Task to carry out >>
Starting at the line containing "Screen dimensions: 726x478" and ending at the line containing "Task: Open the red chat support bubble", print every line of the material below exactly, both ends included, and stop there.
***** Input data *****
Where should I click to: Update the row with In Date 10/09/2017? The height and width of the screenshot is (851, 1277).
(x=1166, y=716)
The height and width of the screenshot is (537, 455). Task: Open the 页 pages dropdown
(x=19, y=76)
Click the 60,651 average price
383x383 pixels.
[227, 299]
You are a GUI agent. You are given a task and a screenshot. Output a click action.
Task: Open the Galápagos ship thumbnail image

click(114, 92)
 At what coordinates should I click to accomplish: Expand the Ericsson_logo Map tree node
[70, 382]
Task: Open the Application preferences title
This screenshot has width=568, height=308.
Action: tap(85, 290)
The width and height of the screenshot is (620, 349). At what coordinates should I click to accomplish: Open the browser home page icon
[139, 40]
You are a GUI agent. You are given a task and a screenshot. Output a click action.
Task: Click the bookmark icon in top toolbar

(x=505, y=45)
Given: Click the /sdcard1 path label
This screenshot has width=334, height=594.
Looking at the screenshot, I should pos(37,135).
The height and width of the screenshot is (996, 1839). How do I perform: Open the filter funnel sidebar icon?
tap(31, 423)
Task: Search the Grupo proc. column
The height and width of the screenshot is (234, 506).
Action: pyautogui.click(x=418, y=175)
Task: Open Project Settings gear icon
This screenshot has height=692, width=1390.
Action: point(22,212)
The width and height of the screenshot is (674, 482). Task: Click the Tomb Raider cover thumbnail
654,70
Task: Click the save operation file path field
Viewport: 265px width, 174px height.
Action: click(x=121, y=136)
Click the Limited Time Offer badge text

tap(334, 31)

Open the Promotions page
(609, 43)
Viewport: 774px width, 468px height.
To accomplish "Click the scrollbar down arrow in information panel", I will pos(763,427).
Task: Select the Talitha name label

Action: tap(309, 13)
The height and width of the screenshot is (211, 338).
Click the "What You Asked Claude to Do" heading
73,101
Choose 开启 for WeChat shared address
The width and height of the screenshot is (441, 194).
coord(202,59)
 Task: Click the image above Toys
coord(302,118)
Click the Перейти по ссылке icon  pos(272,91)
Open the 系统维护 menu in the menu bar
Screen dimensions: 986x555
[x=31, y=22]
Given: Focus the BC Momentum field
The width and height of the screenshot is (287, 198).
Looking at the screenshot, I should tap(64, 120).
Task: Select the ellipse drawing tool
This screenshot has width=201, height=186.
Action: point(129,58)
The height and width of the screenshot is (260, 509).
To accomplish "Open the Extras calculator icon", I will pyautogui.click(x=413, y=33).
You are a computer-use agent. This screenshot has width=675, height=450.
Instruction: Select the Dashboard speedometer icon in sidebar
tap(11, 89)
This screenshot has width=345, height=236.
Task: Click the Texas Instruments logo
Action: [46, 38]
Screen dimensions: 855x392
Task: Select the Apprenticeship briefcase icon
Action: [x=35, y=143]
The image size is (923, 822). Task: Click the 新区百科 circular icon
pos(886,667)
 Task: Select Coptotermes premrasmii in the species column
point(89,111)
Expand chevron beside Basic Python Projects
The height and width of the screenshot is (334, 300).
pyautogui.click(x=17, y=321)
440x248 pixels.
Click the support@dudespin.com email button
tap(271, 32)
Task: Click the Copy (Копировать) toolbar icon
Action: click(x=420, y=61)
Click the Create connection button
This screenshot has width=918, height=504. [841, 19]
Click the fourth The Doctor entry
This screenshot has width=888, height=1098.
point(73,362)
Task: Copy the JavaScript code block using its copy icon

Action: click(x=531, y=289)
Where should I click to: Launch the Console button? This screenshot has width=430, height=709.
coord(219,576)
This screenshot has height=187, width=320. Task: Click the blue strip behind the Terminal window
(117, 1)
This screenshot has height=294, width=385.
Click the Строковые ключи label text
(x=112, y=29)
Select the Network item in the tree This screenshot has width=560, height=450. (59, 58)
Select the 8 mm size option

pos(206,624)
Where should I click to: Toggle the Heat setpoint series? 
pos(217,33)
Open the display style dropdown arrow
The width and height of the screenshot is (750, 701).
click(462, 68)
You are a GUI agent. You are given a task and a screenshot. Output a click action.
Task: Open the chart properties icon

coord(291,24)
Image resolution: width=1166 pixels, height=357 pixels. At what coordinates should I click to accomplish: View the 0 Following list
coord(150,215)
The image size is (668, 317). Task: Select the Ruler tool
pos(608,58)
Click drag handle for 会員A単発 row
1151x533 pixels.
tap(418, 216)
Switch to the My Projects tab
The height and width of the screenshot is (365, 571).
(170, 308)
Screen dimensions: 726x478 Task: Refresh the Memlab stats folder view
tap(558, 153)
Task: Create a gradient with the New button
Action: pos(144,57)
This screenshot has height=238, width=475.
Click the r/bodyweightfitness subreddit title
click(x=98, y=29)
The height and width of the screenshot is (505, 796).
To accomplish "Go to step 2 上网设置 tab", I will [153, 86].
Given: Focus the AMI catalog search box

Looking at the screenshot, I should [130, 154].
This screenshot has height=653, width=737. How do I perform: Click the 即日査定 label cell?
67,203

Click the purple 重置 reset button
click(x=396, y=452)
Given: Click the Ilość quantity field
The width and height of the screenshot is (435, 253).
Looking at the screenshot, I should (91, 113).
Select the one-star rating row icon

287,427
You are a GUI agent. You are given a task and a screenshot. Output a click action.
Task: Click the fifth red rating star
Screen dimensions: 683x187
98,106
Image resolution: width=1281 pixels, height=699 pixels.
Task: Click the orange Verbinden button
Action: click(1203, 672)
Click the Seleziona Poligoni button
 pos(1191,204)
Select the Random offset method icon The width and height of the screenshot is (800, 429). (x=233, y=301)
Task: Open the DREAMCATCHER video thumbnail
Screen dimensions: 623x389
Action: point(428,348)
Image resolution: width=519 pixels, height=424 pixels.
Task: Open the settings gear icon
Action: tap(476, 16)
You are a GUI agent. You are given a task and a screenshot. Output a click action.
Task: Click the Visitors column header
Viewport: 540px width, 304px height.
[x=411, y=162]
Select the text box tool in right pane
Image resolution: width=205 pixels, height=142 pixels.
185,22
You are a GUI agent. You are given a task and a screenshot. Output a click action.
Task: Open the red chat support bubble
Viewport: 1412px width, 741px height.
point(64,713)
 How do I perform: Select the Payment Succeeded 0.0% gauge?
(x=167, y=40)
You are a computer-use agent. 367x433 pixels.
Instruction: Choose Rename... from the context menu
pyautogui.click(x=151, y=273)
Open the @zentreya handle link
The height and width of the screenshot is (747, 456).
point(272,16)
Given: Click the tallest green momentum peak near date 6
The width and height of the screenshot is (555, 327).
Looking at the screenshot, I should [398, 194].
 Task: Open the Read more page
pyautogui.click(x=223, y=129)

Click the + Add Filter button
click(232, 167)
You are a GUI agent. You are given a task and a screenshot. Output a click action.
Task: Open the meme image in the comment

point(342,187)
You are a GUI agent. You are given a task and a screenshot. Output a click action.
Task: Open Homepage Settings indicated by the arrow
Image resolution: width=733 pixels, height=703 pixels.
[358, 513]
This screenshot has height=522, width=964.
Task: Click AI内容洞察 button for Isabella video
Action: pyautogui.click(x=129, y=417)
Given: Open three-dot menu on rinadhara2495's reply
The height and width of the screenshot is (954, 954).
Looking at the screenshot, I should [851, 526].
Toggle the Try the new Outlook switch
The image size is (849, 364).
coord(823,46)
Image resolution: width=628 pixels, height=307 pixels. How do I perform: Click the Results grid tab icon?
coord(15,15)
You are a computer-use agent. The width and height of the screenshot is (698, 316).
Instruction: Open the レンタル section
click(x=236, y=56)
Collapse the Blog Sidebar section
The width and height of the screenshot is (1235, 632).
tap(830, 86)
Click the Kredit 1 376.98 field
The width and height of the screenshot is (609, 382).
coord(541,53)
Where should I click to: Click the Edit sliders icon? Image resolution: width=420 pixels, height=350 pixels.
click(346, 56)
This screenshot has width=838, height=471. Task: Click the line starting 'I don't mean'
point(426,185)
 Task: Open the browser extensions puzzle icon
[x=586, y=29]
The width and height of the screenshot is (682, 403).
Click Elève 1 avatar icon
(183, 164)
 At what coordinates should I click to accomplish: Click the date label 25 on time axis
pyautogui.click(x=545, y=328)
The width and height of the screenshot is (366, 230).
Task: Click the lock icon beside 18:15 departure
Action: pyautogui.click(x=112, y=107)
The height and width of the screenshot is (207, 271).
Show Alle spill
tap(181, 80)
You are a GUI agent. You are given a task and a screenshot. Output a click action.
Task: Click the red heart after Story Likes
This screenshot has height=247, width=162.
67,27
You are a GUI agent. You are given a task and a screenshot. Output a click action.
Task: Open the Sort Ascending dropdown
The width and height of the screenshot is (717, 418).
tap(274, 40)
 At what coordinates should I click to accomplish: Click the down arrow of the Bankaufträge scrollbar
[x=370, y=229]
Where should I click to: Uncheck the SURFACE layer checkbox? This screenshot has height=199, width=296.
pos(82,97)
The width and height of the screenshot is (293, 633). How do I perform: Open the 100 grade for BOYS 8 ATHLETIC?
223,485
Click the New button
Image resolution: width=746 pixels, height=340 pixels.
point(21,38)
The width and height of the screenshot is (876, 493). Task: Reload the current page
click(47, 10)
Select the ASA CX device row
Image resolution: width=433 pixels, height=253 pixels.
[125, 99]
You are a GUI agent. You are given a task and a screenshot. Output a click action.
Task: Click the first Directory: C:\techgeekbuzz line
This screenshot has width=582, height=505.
*****
Exercise response >>
Screen dimensions: 726x478 Task: Refresh the Memlab stats folder view
tap(558, 153)
Task: Create a gradient with the New button
Action: pos(144,57)
This screenshot has height=238, width=475.
Click the r/bodyweightfitness subreddit title
click(x=98, y=29)
The height and width of the screenshot is (505, 796).
To accomplish "Go to step 2 上网设置 tab", I will [153, 86].
Given: Focus the AMI catalog search box

Looking at the screenshot, I should [130, 154].
This screenshot has height=653, width=737. How do I perform: Click the 即日査定 label cell?
67,203

Click the purple 重置 reset button
click(x=396, y=452)
Given: Click the Ilość quantity field
The width and height of the screenshot is (435, 253).
Looking at the screenshot, I should (91, 113).
Select the one-star rating row icon

287,427
You are a GUI agent. You are given a task and a screenshot. Output a click action.
Task: Click the fifth red rating star
Screen dimensions: 683x187
98,106
Image resolution: width=1281 pixels, height=699 pixels.
Task: Click the orange Verbinden button
Action: click(1203, 672)
Click the Seleziona Poligoni button
 pos(1191,204)
Select the Random offset method icon The width and height of the screenshot is (800, 429). (x=233, y=301)
Task: Open the DREAMCATCHER video thumbnail
Screen dimensions: 623x389
Action: point(428,348)
Image resolution: width=519 pixels, height=424 pixels.
Task: Open the settings gear icon
Action: tap(476, 16)
You are a GUI agent. You are given a task and a screenshot. Output a click action.
Task: Click the Visitors column header
Viewport: 540px width, 304px height.
[x=411, y=162]
Select the text box tool in right pane
Image resolution: width=205 pixels, height=142 pixels.
185,22
You are a GUI agent. You are given a task and a screenshot. Output a click action.
Task: Open the red chat support bubble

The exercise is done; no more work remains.